细胞生物学

　　人造tRNAs可诱导细胞凋亡

　　Update:2009-12-22From:JNAR Hot: 101

　　当细胞产生蛋白质的过程中出现大量的错误时，细胞的凋亡机制就会启动。但在凋亡启动之前，细胞还可以通过一些细胞的“应激应答”来挽救一部分错误。最近，巴塞罗那生物医药研究所设计了一项新方法，该方法可以用来深入研究细胞营救的信号通路和细胞的凋亡机制。这项研究发表在最新的Journal Nucleic Acids Research杂志上。

　　传统的技术是使用药物或某些化合物来干扰蛋白质合成的机器，从而产生大量的缺陷型蛋白，当细胞积累了大量的错误折叠蛋白后，细胞的报警系统被打开，细胞应激应答被激活。通过这种方法，研究人员可以观察到整个反应中的所有步骤。

　　在蛋白质的生产过程中，转运RNA(tRNA)起重要作用，能够将蛋白质合成过程中所需的氨基酸添加到蛋白质序列的合适的位置。该课题组设计了一类与天然tRNAs十分相似的全新的tRNAs，但这种tRNAs是将错误的氨基酸加到蛋白质序列中，从而导致细胞产生大量的缺陷型蛋白质，从而激活细胞的应激应答，该过程不需要引入外援的药物和化合物，可以使研究人员观察到细胞何时通过何种方式进入细胞的凋亡过程。

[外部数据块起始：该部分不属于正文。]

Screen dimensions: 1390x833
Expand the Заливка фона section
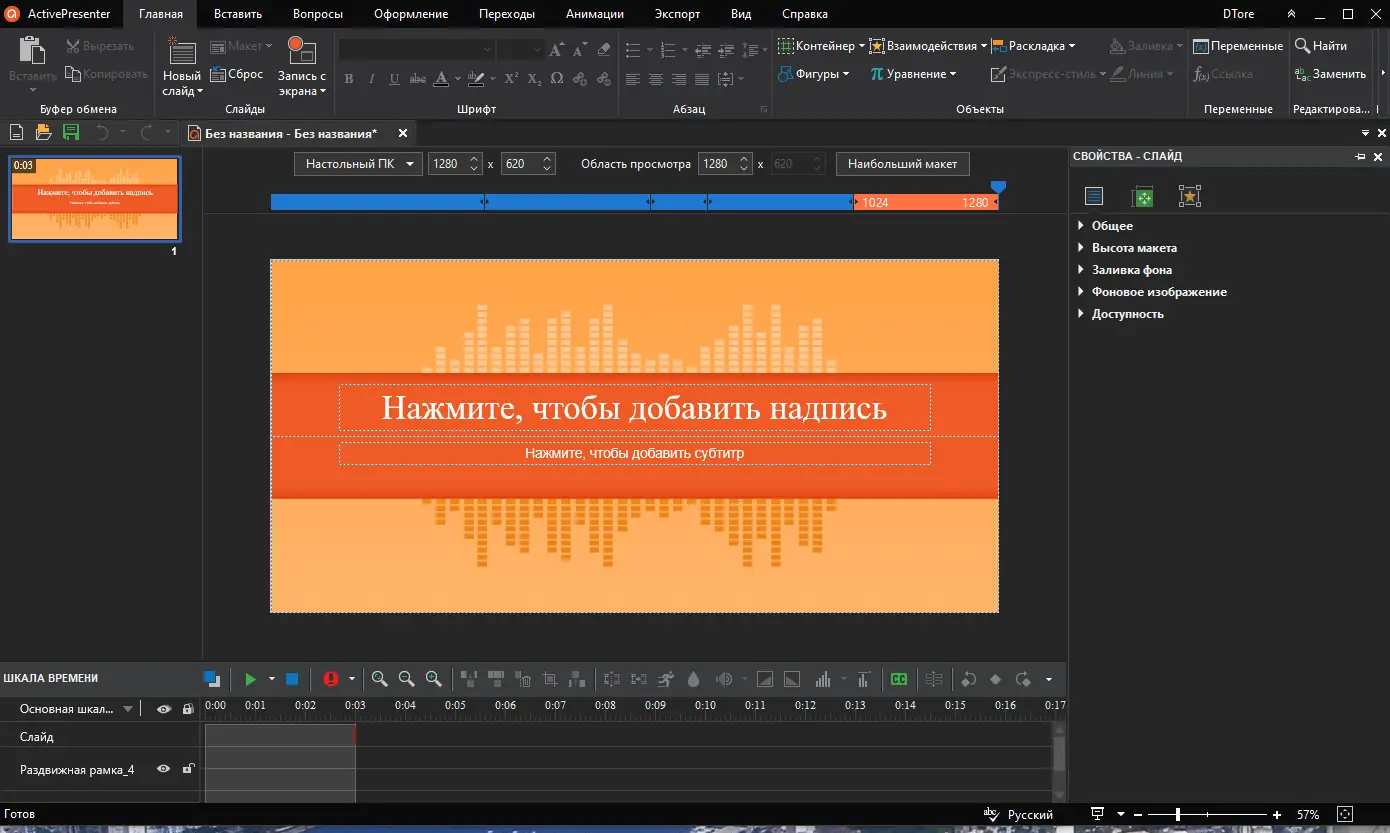point(1131,270)
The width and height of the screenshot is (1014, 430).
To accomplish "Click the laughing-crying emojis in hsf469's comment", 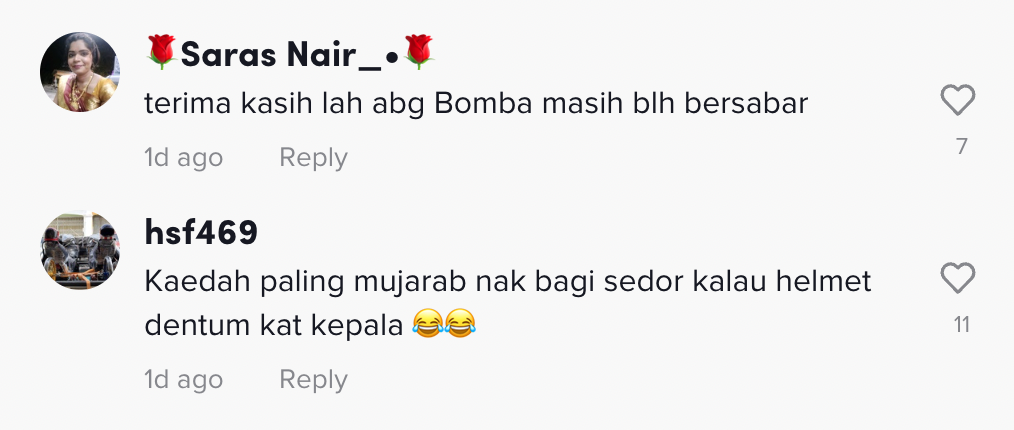I will tap(444, 322).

　　课题组通过分析表明，当细胞内积累了大量的错误折叠蛋白后，细胞还能产生一类能够调控基因表达的micro-RNAs。但目前为止，研究人员还不清楚这类micro-RNAs是如何调控基因表达过程的。

　　原始出处：

　　Nucleic Acids Research, doi:10.1093/nar/gkp1083

　　Chimeric tRNAs as tools to induce proteome damage and identify components of stress responses

　　Renaud Geslain1, Laia Cubells1, Teresa Bori-Sanz2, Roberto álvarez-Medina3, David Rossell1, Elisa Martí3 and Lluís Ribas de Pouplana1,4,*

　　1Institute for Research in Biomedicine (IRB), 2Omnia Molecular, Barcelona Science Park, 3Instituto de Biología Molecular de Barcelona, CSIC, Parc Cientific de Barcelona, c/Baldiri Reixac 15-21, Barcelona 08028 and 4Catalan Institution for Research and Advanced Studies (ICREA), Passeig Lluís Companys 23, 08010 Barcelona, Spain

　　Misfolded proteins are caused by genomic mutations, aberrant splicing events, translation errors or environmental factors. The accumulation of misfolded proteins is a phenomenon connected to several human disorders, and is managed by stress responses specific to the cellular compartments being affected. In wild-type cells these mechanisms of stress response can be experimentally induced by expressing recombinant misfolded proteins or by incubating cells with large concentrations of amino acid analogues. Here, we report a novel approach for the induction of stress responses to protein aggregation. Our method is based on engineered transfer RNAs that can be expressed in cells or tissues, where they actively integrate in the translation machinery causing general proteome substitutions. This strategy allows for the introduction of mutations of increasing severity randomly in the proteome, without exposing cells to unnatural compounds. Here, we show that this approach can be used for the differential activation of the stress response in the Endoplasmic Reticulum (ER). As an example of the applications of this method, we have applied it to the identification of human microRNAs activated or repressed during unfolded protein stress.